Data on where items appear:
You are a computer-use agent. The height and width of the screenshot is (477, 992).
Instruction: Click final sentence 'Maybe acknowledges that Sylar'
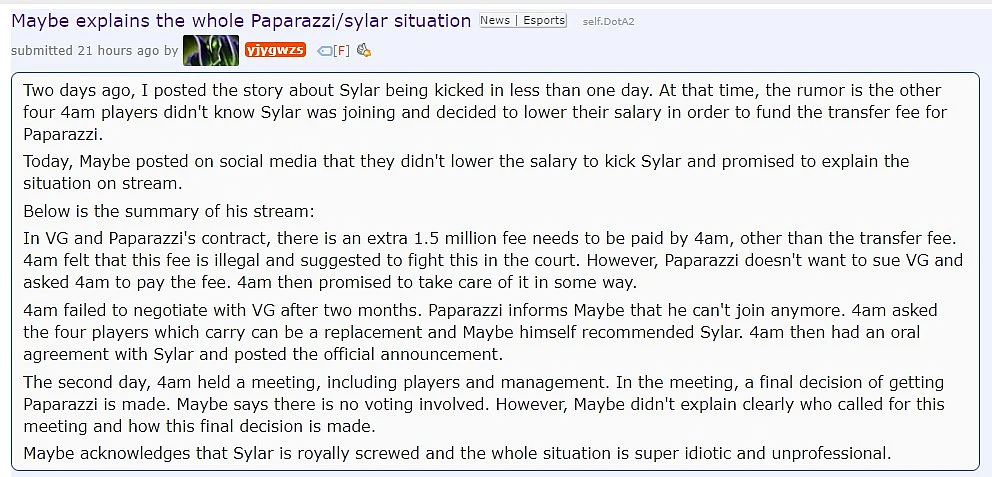pyautogui.click(x=457, y=453)
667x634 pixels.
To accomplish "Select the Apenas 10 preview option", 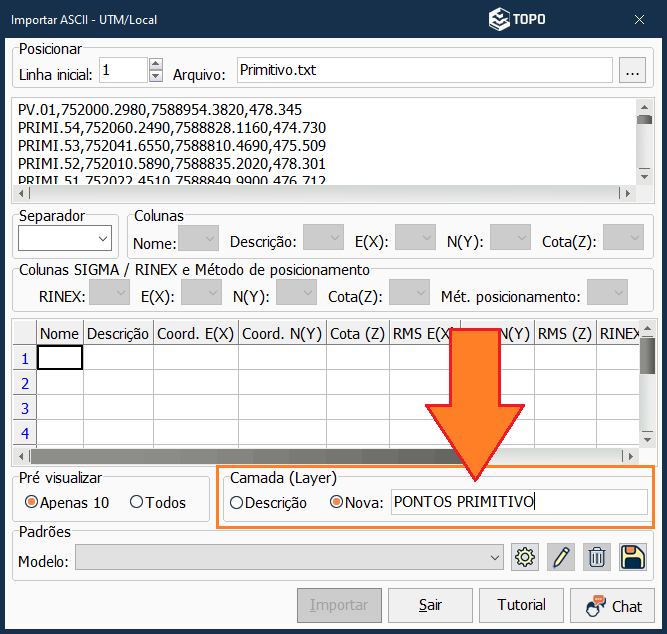I will 32,502.
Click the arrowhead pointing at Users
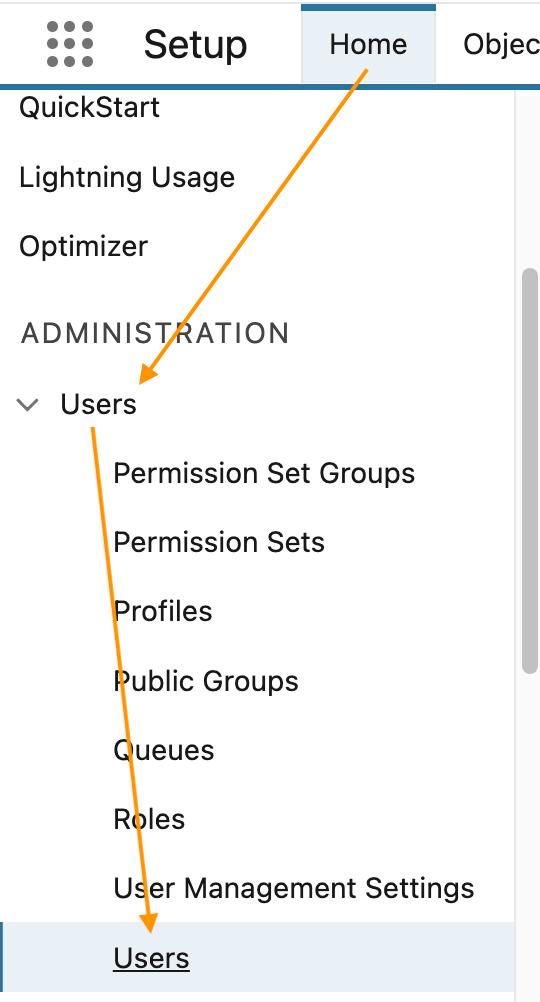This screenshot has height=1002, width=540. [148, 375]
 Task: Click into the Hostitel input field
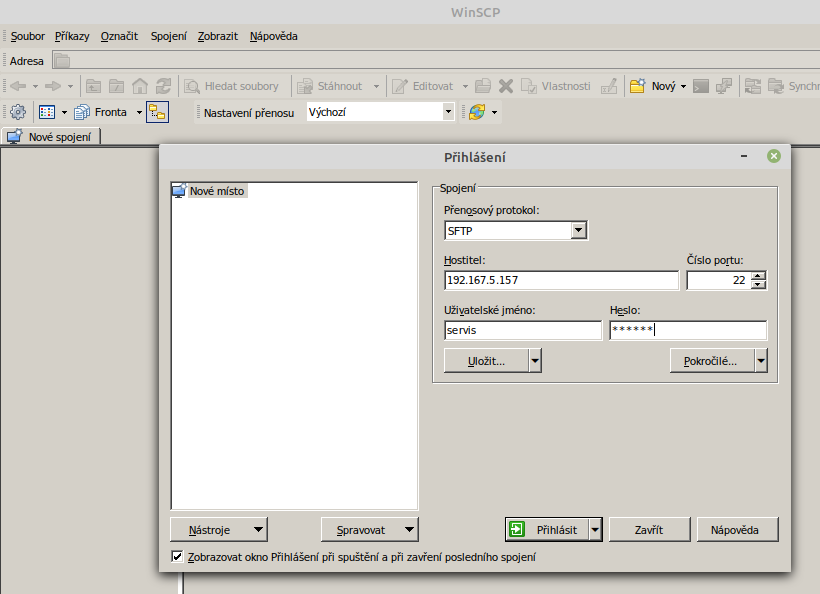click(560, 280)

» **THE PROBLEM**
Substitute "Accounts" for "Users" in the data from the line containing "Click the arrowhead pointing at Users" through the end of the data, both ends included, and reproduce only those lines with all else unchanged. Omit the pictures from your answer.

» **OUTPUT FOR THIS TASK**
Click the arrowhead pointing at Accounts
This screenshot has height=1002, width=540. [148, 375]
 Task: Click into the Hostitel input field
click(560, 280)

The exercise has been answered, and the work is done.